Why was it important for you to base your story in the 1970s?
I wanted to write about a corner of Karachi where displaced people from UP in India congregated after Partition, art, class distinctions (albeit rather quietly), and the history of student and left politics. So, I wanted to write about that moment and that corner of the city and a certain Urduphone culture—a culture which is arrogant but also came to be in an antagonistic relation to the State, while aiding in crafting its founding ideology. So, for instance, people from that group are still called Muhajirs—people born and in Pakistan, who may or may not even have been to India are still immigrants.
And second, I wanted to portray a moment of post-60s revolutionary possibility, which was lost because of Zulfikar Ali Bhutto’s authoritarian streak and his complicity in the atrocities in Bangladesh and with the military. This is erased by a kind of dynastic hagiography of the Bhutto family, but he did a lot to hurt the left and I conducted a lot of research on that.
What do you think makes the work of women writers more difficult?
What makes the work of all women difficult is endemic misogyny, from the devaluation of women’s work to hostility to female independence—attitudes which one encounters everywhere. In South Asia, the pressure to get married early. I think what’s particular to writing, at least in my experience, is that it requires solitude, and a woman alone and happy (or just unavailable) in her solitude seems to be perceived as a particular kind of threat.
What does literary success look like to you?
I’m not sure what the benchmark of literary success is. I’m certainly content with my choices and work and that includes my scholarly research and teaching, which are very important to me.
Madhuri Vijay
How has your experience as a debut writer been, in terms of deciding what story to share with the readers?

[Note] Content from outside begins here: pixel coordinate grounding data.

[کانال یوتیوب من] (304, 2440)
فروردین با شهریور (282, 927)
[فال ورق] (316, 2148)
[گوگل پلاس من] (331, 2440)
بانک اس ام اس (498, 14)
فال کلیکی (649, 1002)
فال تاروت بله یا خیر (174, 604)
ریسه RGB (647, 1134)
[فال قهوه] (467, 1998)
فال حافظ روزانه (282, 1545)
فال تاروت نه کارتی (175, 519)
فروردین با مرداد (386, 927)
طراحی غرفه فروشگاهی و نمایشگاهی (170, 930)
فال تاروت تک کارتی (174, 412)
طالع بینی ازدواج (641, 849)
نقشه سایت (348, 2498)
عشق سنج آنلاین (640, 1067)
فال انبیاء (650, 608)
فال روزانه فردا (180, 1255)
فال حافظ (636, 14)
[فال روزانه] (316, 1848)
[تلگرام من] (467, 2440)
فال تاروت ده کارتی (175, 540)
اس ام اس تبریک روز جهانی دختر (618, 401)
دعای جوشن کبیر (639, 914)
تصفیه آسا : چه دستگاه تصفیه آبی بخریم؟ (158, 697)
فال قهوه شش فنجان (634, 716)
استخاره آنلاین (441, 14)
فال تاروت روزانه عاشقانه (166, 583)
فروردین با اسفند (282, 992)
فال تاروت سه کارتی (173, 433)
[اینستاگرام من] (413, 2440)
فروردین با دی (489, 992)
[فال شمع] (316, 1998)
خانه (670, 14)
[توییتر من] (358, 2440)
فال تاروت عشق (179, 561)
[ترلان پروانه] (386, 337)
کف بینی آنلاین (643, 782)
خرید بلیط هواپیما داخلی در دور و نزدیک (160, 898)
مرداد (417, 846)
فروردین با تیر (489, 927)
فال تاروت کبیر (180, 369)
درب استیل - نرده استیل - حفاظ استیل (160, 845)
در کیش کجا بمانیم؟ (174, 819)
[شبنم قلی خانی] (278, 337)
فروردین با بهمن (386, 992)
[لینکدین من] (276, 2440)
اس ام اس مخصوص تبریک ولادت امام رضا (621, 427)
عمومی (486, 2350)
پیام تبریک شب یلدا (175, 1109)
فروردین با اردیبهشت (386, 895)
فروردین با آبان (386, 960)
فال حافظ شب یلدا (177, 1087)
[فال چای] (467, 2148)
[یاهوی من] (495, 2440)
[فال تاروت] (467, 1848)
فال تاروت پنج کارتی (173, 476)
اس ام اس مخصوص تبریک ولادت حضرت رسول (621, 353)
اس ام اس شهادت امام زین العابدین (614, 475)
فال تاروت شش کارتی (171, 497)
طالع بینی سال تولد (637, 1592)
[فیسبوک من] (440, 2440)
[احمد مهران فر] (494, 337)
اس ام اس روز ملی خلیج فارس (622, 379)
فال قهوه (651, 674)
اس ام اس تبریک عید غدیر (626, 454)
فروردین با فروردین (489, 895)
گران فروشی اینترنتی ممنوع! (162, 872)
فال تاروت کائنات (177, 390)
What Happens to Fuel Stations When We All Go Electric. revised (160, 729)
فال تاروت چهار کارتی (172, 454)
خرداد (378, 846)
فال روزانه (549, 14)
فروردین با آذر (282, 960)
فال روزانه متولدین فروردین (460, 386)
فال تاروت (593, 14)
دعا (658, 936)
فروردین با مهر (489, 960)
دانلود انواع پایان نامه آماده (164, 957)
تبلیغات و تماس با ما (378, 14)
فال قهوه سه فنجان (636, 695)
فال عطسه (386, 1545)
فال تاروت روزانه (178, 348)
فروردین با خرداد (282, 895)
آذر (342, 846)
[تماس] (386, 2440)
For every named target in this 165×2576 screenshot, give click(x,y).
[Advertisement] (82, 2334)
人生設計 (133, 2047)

It wasn’t a premeditated choice. I’d attempted other books before, all of which failed for want of a certain fire. But as I got further into writing what would eventually become The Far Field, I realised I had finally found a set of characters that were interesting and confounding enough to carry me through to the end.

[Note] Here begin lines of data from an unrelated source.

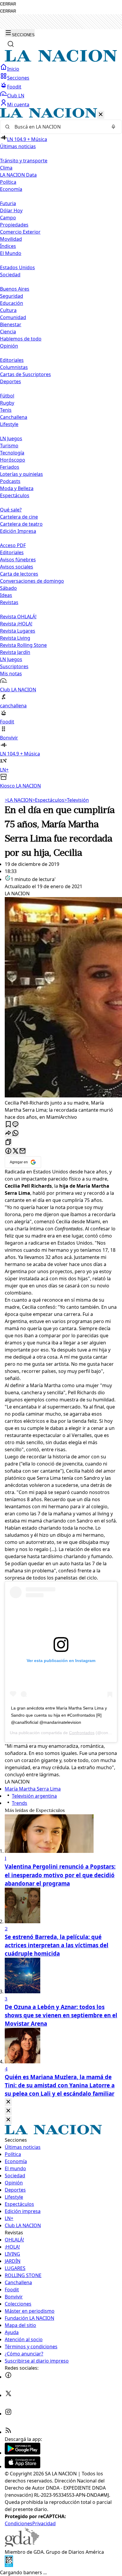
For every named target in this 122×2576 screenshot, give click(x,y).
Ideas (6, 595)
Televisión (76, 800)
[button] (61, 448)
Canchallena (13, 417)
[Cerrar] (100, 115)
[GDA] (22, 2545)
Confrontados (81, 1732)
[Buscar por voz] (113, 127)
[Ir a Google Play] (22, 2453)
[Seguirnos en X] (8, 2395)
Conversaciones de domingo (32, 581)
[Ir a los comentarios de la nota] (15, 1125)
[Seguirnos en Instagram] (8, 2413)
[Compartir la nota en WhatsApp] (15, 1133)
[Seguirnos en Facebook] (8, 2377)
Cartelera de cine (19, 517)
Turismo (9, 445)
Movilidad (11, 239)
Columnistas (14, 367)
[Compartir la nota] (8, 1133)
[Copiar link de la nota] (8, 1142)
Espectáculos (48, 800)
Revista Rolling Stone (23, 645)
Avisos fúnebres (18, 559)
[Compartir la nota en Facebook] (8, 1151)
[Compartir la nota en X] (15, 1151)
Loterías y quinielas (21, 474)
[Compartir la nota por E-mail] (22, 1151)
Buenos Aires (14, 289)
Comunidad (13, 317)
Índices (8, 246)
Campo (8, 217)
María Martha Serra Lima (33, 1789)
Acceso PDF (13, 545)
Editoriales (12, 360)
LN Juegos (11, 438)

The characters in your book have been defined as ‘indelible’ by critics. Are these characters based on real people you know?
Barring the broadest outlines, I did not come up with the plot beforehand. I knew that Shalini would go to Kashmir at the start of the book and return to Bangalore at the end; everything in between arose as part of the writing. And the same is true of the characters—they were inventions that became clearer and more defined with each scene I wrote.
Was it difficult to portray the troubles in Kashmir in the story, did you as a writer have the burden to be politically correct to present your story?
My primary challenge, as I saw it, was not to worry about treading a fine political line, but to be as loyal to the characters as I could. So that is what I tried to do.
Do you think it’s different when a woman is setting the backdrop of a story as supposed to man?
It certainly makes no difference to me—a male protagonist requires the same amount of effort to write as a female one—but I suspect it does make a difference to readers, as least as far as The Far Field is concerned. Shalini is a woman who behaves in a selfish, headstrong fashion far more characteristic of traditional male characters, and I think that gives rise to a degree of discomfort amongst some readers.
How does it feel to be nominated for the DSC Prize for South Asian Literature 2019?
It’s wonderful—and more than a little daunting—to appear on a list beside such extraordinary writers. I’m very lucky.